En 2015, Green ID dépose sur la table de travail un rapport de l’université Harvard : si le Vietnam maintient ses projets tout charbon, 20000 personnes mourront prématurément chaque année. La constance et le sérieux sont récompensés début 2016. Hanoi s’amende et revoit à la baisse ses constructions de centrale. «Nous avons crié de joie et pleuré», se souvient Nguy Thi. C’était plus qu’une simple victoire pour cette enfant de Bac Am. Dans ce village du Nord, les habitants vivent dans l’ombre d’une centrale à charbon qui rejette polluants dans l’air et l’eau de la région, causant morts et maladies. «Je me souviens de la fumée, matin et soir, tous les jours. J’avais 7 ans et je ne réalisais pas l’ampleur de la pollution.» A peine diplômée, elle se mobilise auprès de communautés victimes de la pollution de l’eau et de la construction de barrages. Elle acquiert la certitude que l’environnement ne peut être sacrifié au nom du développement, sans s’en remettre pour autant à la décroissance synonyme d’incohérence au Vietnam. Elle suit de près la transition énergétique allemande. Et, féministe sans le claironner, cible les femmes, «celles qui comprennent et agissent car elles ont en charge l’éducation des enfants et l’habitude de gérer un ensemble de petites choses». Elle en a tiré un enseignement qui a valeur de profession de foi un brin simpliste et sexiste : «L’environnement demande du temps, de la patience, un suivi responsable et constant, comme la fonction de mère, la maternité.»
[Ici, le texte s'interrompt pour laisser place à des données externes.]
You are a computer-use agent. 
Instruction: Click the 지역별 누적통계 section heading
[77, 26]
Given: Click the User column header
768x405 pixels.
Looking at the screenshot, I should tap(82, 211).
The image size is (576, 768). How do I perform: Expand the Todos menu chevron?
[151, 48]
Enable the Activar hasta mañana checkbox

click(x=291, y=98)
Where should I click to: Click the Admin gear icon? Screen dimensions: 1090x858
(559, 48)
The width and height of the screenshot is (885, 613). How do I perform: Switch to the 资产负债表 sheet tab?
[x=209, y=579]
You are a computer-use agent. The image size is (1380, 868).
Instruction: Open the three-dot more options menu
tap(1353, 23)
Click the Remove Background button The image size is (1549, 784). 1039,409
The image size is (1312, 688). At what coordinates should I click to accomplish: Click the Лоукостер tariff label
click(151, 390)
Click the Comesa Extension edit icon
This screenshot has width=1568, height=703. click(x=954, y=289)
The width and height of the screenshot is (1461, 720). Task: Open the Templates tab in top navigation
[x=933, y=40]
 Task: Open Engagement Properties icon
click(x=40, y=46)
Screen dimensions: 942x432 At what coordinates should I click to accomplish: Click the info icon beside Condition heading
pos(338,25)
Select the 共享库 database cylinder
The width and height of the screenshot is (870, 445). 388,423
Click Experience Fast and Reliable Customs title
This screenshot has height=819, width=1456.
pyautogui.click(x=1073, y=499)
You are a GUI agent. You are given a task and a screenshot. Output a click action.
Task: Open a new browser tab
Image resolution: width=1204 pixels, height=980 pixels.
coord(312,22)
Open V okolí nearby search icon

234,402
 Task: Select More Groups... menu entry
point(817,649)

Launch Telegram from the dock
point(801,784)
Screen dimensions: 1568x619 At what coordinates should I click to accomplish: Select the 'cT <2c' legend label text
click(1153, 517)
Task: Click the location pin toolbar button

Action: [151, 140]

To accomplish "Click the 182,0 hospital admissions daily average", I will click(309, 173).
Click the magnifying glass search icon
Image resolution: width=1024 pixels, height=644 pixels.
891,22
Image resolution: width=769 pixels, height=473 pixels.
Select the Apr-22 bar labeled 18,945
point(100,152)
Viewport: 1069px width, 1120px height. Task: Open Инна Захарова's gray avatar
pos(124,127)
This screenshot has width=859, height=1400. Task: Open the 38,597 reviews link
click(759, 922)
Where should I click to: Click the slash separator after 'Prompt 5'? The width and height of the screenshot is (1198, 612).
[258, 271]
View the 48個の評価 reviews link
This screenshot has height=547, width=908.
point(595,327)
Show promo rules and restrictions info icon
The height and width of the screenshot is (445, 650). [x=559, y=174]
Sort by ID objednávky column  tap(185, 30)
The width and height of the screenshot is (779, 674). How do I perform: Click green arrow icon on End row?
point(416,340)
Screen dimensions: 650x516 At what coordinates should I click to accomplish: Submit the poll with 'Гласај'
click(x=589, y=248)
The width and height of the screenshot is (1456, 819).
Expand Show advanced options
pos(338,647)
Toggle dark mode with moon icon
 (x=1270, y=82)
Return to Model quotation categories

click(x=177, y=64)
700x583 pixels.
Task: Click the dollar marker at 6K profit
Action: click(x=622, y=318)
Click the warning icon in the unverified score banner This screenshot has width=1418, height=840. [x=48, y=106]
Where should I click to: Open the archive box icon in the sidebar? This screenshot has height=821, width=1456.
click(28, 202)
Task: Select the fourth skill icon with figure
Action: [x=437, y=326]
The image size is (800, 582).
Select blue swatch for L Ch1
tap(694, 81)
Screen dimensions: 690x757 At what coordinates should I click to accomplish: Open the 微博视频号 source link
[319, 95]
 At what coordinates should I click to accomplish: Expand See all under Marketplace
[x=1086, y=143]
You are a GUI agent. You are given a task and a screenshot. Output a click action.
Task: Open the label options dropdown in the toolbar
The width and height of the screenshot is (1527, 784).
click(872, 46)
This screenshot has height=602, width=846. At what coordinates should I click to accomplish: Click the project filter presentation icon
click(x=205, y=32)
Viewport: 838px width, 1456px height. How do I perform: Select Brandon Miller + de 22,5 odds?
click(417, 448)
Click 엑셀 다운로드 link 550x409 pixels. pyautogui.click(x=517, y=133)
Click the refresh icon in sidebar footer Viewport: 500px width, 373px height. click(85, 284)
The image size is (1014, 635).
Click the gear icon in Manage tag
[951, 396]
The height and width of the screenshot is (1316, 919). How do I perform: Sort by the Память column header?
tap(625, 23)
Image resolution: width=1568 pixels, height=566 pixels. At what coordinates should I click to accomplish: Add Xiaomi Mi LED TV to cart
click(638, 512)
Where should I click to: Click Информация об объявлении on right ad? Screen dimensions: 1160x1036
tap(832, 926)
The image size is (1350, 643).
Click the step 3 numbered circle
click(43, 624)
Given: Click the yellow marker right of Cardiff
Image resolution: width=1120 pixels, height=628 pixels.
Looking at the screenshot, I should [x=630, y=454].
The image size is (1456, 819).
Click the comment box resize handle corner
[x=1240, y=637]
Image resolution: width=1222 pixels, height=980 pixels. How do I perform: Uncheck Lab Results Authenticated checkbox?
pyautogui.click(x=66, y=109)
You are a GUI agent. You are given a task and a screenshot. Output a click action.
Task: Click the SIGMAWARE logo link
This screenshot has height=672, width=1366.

Mariée à un homme d’affaires – «très compréhensif» – versé dans les technologies de l’information, elle est fière de voir l’aîné de ses trois enfants alerter les voisins sur les gaspillages d’énergie des appareils en veille. C’est à la prochaine génération qu’elle pense en se nourrissant des idées de Hô Chi Minh, qui «avait une vision de la nation et la capacité de fédérer des groupes différents». Tout ça respire la référence obligée dans une bio écolo et fort peu rouge. Le reste du temps, elle voyage beaucoup en pensant que les «graines» semées par Green ID peuvent «servir de modèle» dans la région Asie. Puis elle part se ressourcer en famille à Bac Am, le village où tout a commencé. Dans la poussière noire.